Dalam kepergian publiknya yang kedua dari Gedung Putih sehubungan dengan serangan berdarah Israel, Tariq Habash, seorang warga Kristen keturunan Palestina-Amerika, mengatakan bahwa ia tidak bisa lagi “tinggal diam ketika pemerintahan ini menutup mata terhadap kekejaman yang dilakukan terhadap warga Palestina yang tidak bersalah, dalam apa yang terjadi.” pakar hak asasi manusia terkemuka menyebut kampanye genosida yang dilakukan pemerintah Israel."
“Sebagai warga Palestina-Amerika – bahkan satu-satunya pejabat politik Palestina-Amerika di Departemen Pendidikan – saya membawa perspektif kritis dan kurang terwakili dalam upaya yang sedang berlangsung mengenai kesetaraan dan keadilan,” kata Habash dalam surat pengunduran dirinya.
“Tetapi sekarang, tindakan Pemerintahan Biden-Harris telah membahayakan jutaan nyawa tak berdosa, terutama bagi 2,3 juta warga sipil Palestina yang tinggal di Gaza yang terus menerus diserang dan dibersihkan secara etnis oleh pemerintah Israel. Oleh karena itu, saya harus mengundurkan diri ."
Pengunduran diri Habash merupakan yang kedua sejak Josh Paul, pejabat senior Departemen Luar Negeri yang mengawasi transfer senjata, mengundurkan diri dari jabatannya beberapa hari setelah perang di Gaza dimulai.
Habash, yang bertugas di Departemen Pendidikan sebagai asisten khusus di Kantor Perencanaan, Evaluasi dan Pengembangan Kebijakan, menyesalkan "dehumanisasi dan penghapusan identitas saya oleh rekan-rekan saya, oleh media, dan oleh pemerintah saya sendiri."
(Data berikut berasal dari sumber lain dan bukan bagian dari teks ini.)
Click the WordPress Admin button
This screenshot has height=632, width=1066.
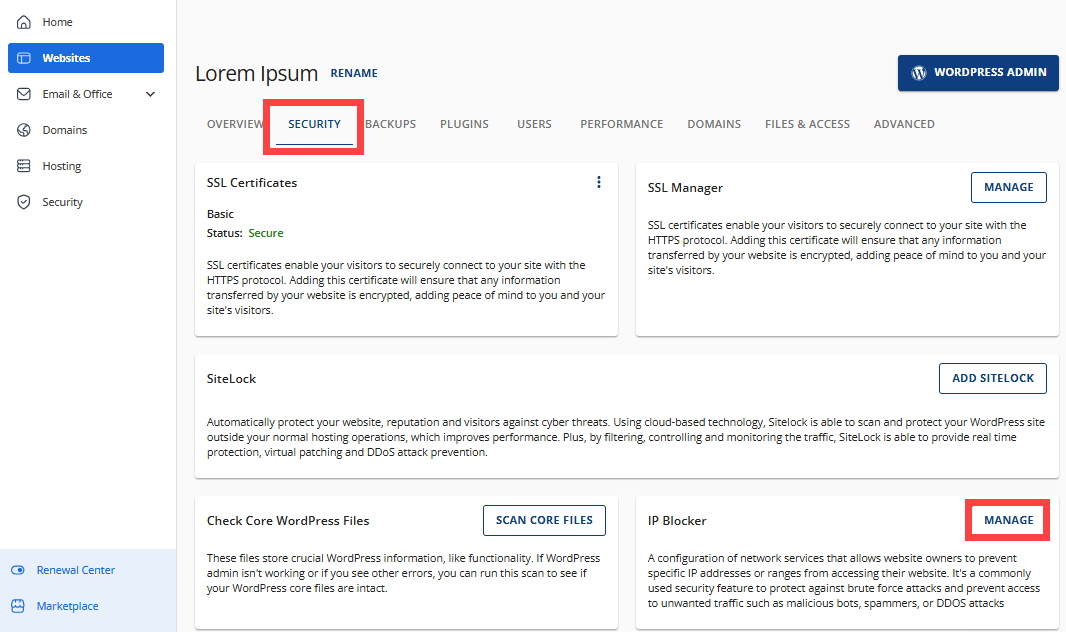click(x=978, y=73)
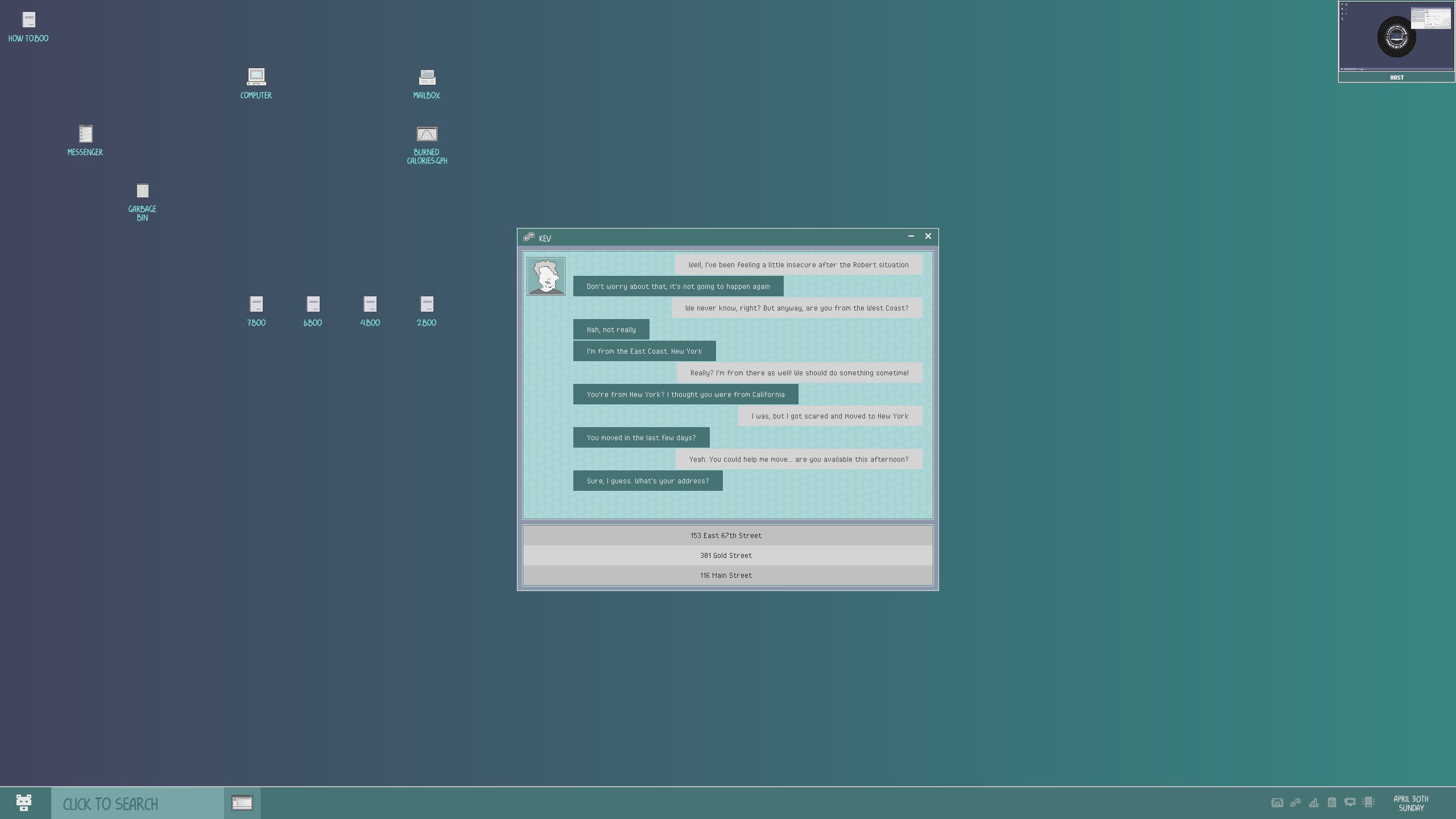Click the bar chart tray icon

(x=1313, y=803)
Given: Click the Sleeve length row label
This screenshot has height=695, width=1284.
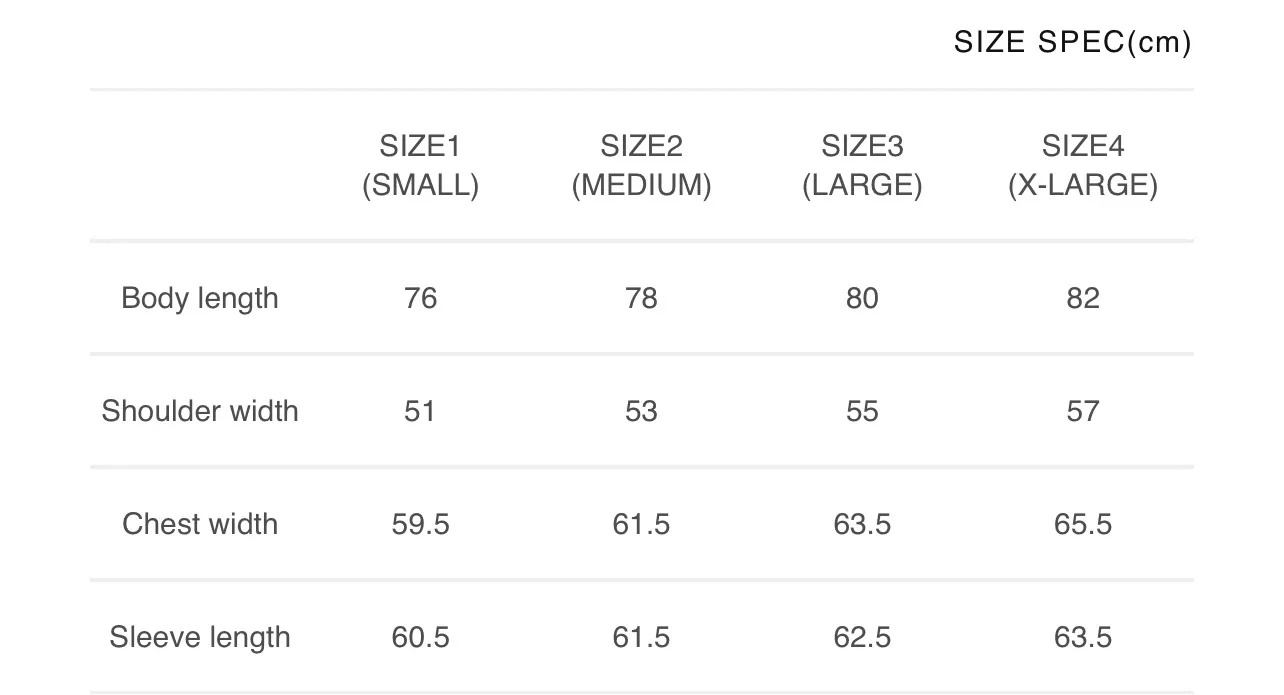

“Selama 75 tahun, kerabat saya tidak pernah diizinkan kembali ke rumah keluarga mereka. Jutaan warga Palestina telah menghadapi pendudukan, pembersihan etnis, dan apartheid selama beberapa dekade, dan penerimaan pasif Pemerintahan Biden terhadap status quo ini sepenuhnya tidak sejalan dengan demokrasi. nilai-nilai,” kata surat itu.
“Pemerintah kami terus memberikan dana militer tanpa syarat kepada pemerintah yang tidak tertarik melindungi nyawa orang yang tidak bersalah.”
Pemerintahan Biden terus mendukung kampanye Israel di Gaza dan menolak seruan gencatan senjata, meskipun serangan selama hampir tiga bulan itu menewaskan lebih dari 22.000 warga Palestina, membuat lebih dari 80 persen populasi mengungsi dan menciptakan bencana kemanusiaan di daerah kantong padat penduduk tersebut.
Middle East Eye melaporkan pada bulan Oktober bahwa para pejabat Departemen Luar Negeri sedang mempersiapkan rancangan kabel perbedaan pendapat yang menyerukan penghentian segera permusuhan di Israel, Gaza, dan Tepi Barat yang diduduki.
Kabel tersebut juga menuntut pemerintah AS untuk mempromosikan pesan publik yang jujur dan seimbang dalam menyelesaikan krisis ini.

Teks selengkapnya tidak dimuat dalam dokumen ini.